■ Extracted data entries ■
-.-.-
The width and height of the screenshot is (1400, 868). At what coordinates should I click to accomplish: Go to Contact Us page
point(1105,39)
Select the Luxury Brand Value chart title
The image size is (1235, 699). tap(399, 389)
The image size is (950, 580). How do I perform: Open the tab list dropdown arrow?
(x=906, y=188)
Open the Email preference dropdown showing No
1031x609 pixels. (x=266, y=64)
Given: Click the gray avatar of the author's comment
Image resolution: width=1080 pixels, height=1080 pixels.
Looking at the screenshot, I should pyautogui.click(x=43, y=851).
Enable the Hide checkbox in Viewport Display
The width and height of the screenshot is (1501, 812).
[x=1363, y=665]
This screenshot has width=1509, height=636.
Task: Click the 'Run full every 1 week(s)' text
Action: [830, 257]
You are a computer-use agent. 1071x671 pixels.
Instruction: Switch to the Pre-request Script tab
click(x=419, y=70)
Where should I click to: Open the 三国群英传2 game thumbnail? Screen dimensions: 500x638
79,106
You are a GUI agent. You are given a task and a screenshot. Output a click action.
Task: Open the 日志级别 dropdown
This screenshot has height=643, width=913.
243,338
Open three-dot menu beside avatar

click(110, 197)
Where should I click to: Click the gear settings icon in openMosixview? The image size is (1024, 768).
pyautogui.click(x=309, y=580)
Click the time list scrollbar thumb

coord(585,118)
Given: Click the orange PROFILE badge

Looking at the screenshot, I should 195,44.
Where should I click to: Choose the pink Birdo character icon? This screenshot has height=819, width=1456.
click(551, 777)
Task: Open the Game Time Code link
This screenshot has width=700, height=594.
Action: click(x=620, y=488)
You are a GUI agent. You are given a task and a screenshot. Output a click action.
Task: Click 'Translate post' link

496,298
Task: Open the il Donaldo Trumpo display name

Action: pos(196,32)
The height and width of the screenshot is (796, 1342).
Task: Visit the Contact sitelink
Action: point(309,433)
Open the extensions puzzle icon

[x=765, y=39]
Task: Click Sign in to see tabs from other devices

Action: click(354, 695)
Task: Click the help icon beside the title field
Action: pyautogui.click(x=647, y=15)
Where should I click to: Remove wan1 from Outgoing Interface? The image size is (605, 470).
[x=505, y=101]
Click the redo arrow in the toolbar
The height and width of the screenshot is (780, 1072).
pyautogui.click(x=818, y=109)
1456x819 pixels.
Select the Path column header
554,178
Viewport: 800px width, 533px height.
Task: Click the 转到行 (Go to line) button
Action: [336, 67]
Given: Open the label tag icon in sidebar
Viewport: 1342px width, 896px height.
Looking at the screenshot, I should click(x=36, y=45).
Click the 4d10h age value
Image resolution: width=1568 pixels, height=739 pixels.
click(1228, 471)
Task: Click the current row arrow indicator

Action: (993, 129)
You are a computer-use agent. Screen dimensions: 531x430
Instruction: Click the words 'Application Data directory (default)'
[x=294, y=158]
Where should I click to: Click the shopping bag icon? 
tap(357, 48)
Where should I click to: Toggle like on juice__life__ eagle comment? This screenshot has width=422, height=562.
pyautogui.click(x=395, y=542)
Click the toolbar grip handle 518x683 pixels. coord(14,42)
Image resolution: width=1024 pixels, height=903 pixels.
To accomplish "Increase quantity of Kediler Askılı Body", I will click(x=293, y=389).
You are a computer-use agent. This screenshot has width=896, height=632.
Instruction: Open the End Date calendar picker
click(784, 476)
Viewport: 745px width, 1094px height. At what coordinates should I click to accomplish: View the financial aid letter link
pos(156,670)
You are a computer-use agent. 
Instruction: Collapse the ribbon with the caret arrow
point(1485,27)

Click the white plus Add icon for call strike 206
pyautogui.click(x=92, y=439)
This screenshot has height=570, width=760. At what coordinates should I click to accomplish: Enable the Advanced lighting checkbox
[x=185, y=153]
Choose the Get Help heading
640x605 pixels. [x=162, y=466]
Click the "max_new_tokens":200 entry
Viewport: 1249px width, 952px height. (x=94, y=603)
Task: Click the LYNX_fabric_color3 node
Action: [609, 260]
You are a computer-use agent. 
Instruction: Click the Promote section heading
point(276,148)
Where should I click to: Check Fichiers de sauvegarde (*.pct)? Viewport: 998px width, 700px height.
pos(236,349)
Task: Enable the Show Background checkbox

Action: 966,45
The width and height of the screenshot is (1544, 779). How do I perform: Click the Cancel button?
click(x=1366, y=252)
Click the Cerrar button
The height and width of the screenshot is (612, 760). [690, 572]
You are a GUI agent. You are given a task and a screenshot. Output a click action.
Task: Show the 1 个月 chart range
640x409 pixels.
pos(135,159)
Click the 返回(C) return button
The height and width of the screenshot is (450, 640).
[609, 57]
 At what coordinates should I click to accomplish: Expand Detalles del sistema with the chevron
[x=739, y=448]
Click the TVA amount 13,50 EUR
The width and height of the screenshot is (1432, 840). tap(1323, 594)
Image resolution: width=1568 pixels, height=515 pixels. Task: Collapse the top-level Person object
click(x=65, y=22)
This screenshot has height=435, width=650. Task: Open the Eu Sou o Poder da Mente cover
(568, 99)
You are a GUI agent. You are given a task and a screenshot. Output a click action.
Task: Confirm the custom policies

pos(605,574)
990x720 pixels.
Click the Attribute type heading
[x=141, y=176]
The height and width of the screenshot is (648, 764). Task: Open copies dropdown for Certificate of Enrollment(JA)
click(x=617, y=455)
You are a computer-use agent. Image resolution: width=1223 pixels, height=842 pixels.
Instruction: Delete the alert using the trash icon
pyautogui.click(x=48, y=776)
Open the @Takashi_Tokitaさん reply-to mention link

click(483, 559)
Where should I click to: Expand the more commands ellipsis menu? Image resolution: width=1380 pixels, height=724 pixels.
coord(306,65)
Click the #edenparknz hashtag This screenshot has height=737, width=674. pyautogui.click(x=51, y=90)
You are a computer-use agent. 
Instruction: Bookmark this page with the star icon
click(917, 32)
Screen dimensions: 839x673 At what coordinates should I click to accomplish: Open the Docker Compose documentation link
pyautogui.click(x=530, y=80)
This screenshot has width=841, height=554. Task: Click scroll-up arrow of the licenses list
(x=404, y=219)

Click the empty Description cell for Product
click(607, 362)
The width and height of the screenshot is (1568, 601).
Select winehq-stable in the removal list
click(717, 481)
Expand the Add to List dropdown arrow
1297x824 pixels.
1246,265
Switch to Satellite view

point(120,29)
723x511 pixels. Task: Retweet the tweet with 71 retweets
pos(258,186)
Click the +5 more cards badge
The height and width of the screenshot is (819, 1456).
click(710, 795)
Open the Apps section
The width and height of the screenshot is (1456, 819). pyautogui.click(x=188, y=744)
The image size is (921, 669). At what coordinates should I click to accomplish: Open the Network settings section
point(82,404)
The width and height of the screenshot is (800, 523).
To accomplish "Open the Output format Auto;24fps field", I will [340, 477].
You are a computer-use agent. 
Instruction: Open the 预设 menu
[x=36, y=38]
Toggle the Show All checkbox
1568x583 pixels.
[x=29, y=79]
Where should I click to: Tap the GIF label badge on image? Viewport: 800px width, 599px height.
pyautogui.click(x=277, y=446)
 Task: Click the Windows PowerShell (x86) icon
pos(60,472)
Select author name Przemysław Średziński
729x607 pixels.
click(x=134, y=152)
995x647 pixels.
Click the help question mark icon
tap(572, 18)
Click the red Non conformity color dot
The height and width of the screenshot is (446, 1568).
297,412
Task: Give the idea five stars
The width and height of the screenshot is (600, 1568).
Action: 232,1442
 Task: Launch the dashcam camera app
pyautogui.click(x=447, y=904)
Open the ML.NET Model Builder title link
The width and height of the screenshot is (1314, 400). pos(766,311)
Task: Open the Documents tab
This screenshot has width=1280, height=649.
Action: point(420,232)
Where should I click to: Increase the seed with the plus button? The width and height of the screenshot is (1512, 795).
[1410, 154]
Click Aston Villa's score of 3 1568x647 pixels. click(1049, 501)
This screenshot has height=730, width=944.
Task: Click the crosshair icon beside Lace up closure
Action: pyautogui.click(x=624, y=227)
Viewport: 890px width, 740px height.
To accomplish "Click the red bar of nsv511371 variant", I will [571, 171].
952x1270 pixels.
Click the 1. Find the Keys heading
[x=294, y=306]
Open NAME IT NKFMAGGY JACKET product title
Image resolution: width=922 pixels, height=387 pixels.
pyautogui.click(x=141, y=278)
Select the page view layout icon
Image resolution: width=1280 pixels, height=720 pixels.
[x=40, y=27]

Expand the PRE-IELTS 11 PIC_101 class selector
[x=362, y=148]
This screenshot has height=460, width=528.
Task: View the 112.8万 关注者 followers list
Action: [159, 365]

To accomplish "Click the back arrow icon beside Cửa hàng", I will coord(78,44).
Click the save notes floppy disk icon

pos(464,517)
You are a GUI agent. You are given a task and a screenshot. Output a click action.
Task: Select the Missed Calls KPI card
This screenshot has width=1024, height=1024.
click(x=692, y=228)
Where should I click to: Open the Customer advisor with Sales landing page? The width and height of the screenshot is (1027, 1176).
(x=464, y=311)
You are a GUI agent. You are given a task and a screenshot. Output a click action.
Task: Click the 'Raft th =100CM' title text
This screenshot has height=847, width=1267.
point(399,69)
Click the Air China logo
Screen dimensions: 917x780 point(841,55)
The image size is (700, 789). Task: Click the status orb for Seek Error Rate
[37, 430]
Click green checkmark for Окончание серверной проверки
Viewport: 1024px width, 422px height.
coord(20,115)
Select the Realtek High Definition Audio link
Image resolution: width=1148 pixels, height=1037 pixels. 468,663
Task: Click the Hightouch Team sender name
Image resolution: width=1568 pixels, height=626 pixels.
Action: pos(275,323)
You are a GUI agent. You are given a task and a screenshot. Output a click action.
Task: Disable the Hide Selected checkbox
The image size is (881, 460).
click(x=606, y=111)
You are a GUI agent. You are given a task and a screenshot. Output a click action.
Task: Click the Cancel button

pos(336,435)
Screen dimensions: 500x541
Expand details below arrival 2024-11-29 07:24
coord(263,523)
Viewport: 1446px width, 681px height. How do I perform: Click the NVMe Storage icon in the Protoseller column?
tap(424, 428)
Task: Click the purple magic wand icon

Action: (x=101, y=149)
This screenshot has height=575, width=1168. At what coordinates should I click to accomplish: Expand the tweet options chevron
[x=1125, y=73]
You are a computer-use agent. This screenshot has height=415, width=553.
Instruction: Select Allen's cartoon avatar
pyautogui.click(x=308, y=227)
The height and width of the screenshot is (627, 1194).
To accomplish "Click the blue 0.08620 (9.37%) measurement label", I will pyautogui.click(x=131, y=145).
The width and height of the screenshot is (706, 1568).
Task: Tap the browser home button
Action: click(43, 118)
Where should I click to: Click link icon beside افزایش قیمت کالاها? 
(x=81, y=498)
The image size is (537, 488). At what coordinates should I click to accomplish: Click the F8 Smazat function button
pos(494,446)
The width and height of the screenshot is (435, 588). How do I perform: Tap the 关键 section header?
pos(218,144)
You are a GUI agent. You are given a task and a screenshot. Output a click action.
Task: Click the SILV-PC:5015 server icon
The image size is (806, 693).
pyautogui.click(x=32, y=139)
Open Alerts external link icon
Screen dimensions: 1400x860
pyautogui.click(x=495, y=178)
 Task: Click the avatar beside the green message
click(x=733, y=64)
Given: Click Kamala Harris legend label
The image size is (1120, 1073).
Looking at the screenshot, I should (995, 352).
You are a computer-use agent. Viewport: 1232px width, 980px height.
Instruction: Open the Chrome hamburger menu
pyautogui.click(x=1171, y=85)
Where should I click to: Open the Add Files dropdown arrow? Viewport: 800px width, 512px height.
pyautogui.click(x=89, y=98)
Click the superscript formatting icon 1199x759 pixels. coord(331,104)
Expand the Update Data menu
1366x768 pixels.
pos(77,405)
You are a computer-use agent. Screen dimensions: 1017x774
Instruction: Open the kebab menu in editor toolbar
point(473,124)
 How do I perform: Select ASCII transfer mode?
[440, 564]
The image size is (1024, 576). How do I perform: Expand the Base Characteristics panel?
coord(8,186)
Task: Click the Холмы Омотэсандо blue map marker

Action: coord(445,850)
-.-.-
■ PROBLEM REQUIREMENTS ■
Could you count how many lines in the records contain the word "Hide"? Only the number is needed.

■ EXERCISE ANSWER ■
2